Over three quarters of asset allocation (79%) by FTSE 100 and FTSE 250 DC schemes has been to equities, Schroders has revealed in its research that set out to explore whether asset class diversification was the ‘new normal’ in practice.
For a typical portfolio, global (including European) equities had the highest allocation of all equity classes at 46%, compared to UK equities at 33% and emerging markets at just 2.9%.
Within FTSE 100 DC schemes the majority of assets were held in three asset classes: global equities (47%), UK equities (27.5%) and fixed income (10%). The remaining 15.5% was split between cash, property, hedge fund/absolute return, commodities and other asset classes.
FSTSE 250 schemes were even more heavily weighted towards global equities at 45%, followed by UK equities at 41%, fixed income at 7% and other alternatives also at 7%.
Schroders head of DC Stephen Bowles said: “This research is specifically looking at DC default funds in the accumulation stage. It has shown that there’s a wide divergence among default DC schemes in terms of asset allocation, however it is clear that many of the employees of the UK‘s largest employers have no exposure to a wide range of alternative asset classes.
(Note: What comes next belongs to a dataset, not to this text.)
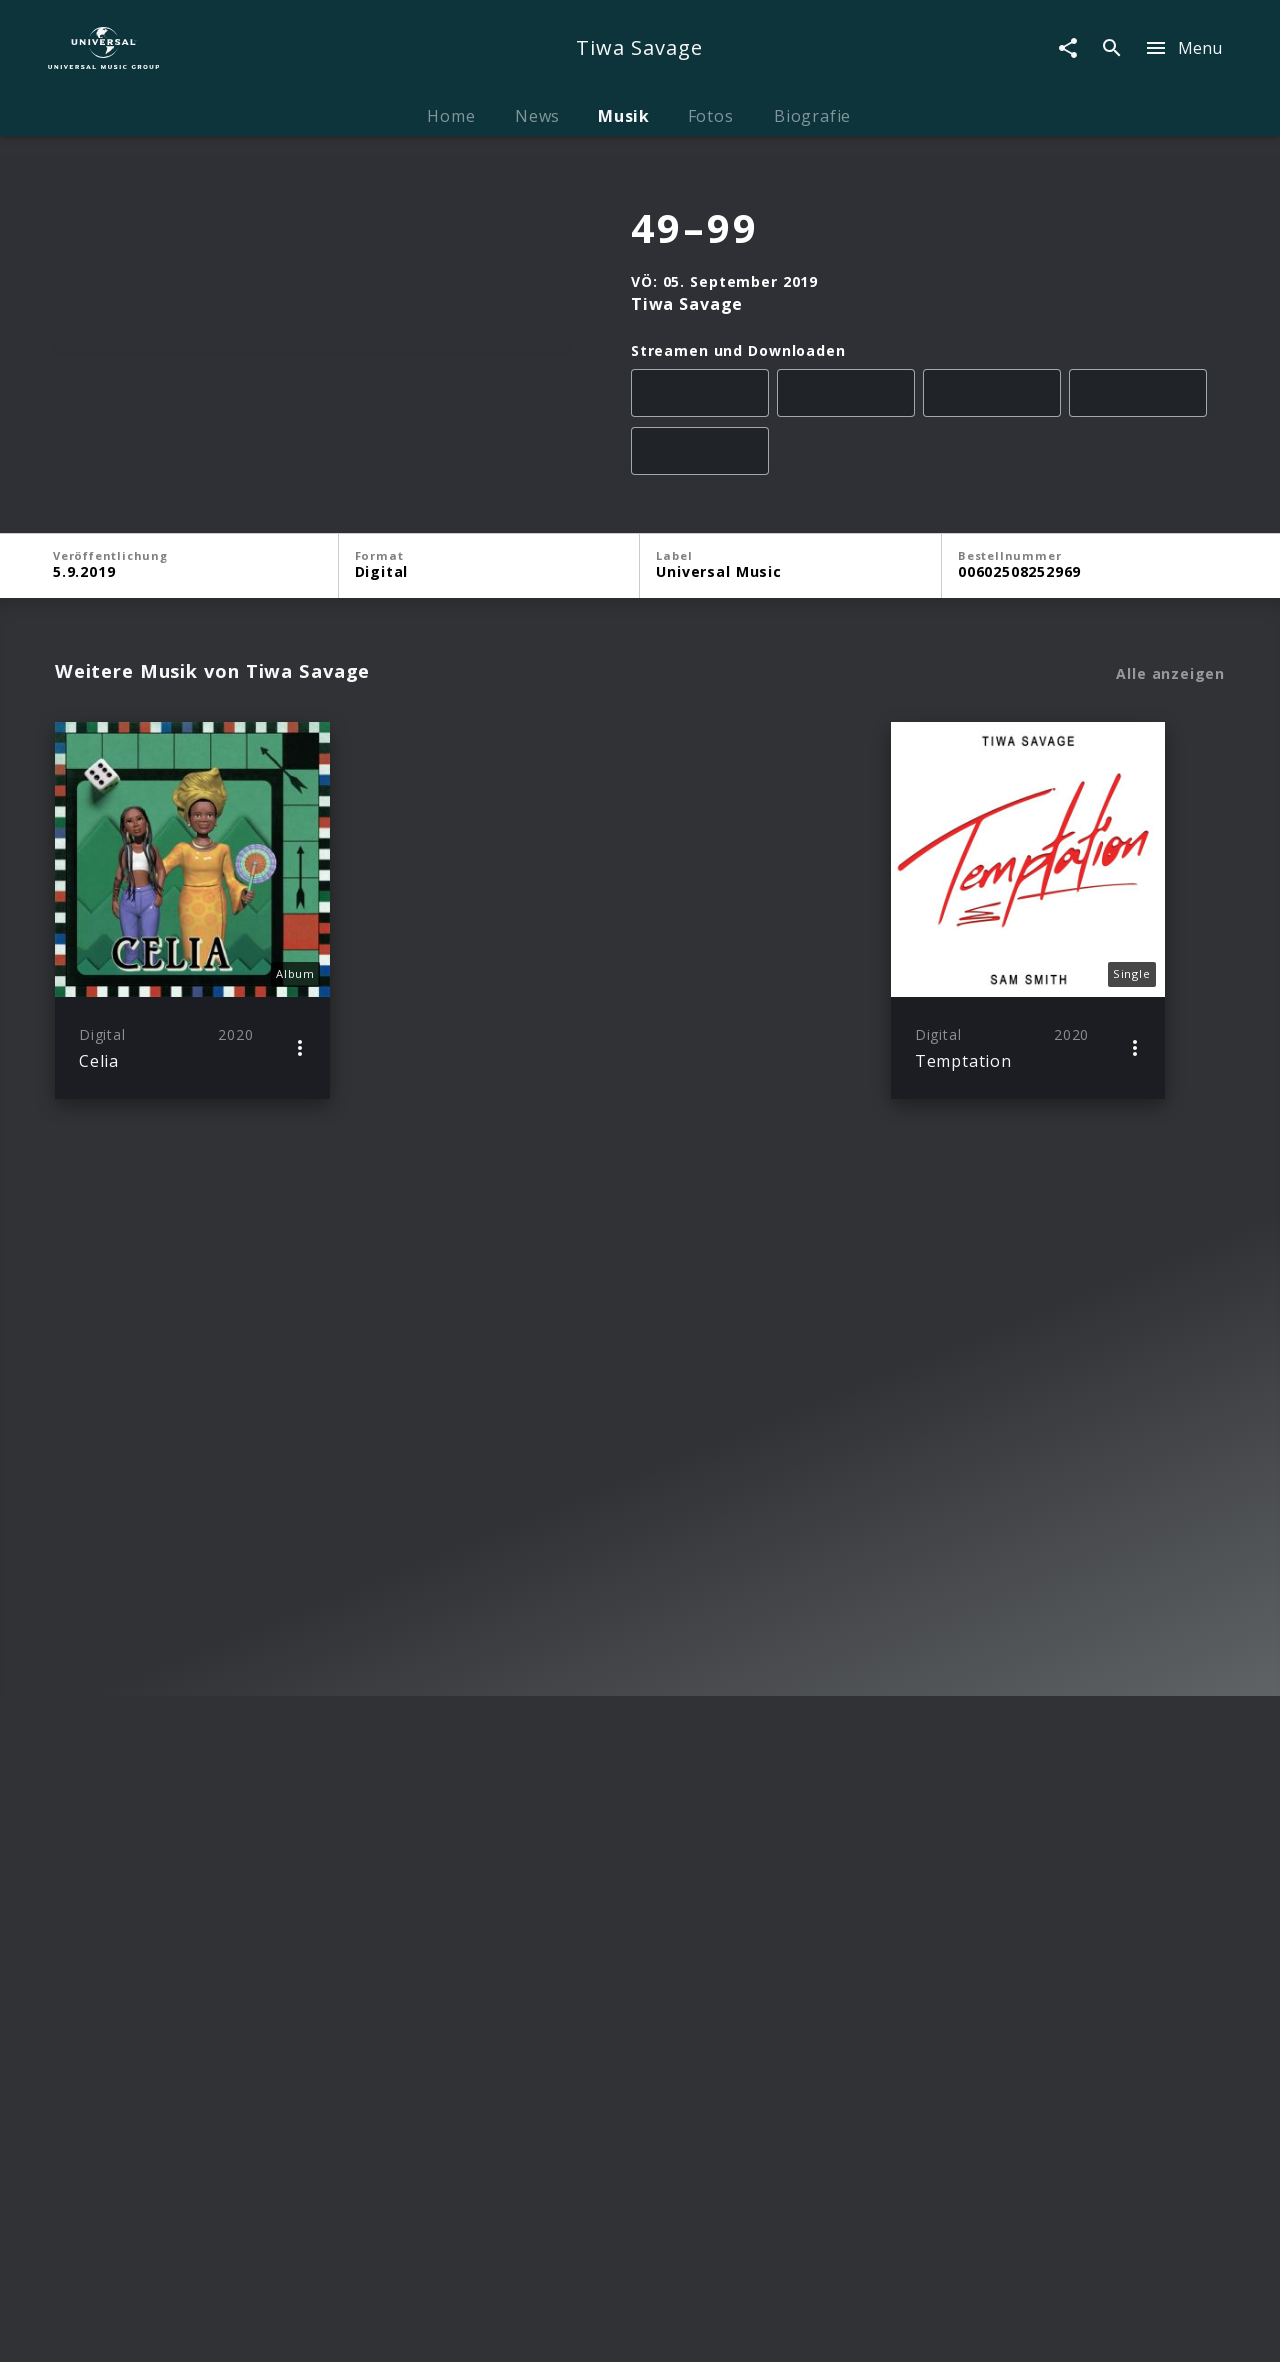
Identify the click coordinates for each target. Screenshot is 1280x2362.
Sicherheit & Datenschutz (541, 2327)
“Surprisingly the average DC default strategy of a FTSE 100 or a FTSE 250 company today appears not to have diversified away substantially from pure equity exposure. This indicates that trustees have hugely different opinions as to how they believe their investment strategies can best be achieved. Alternatives account for just 11% of an average portfolio and therefore this does throw into doubt the widespread belief that diversification is already the ‘new normal’ in DC.”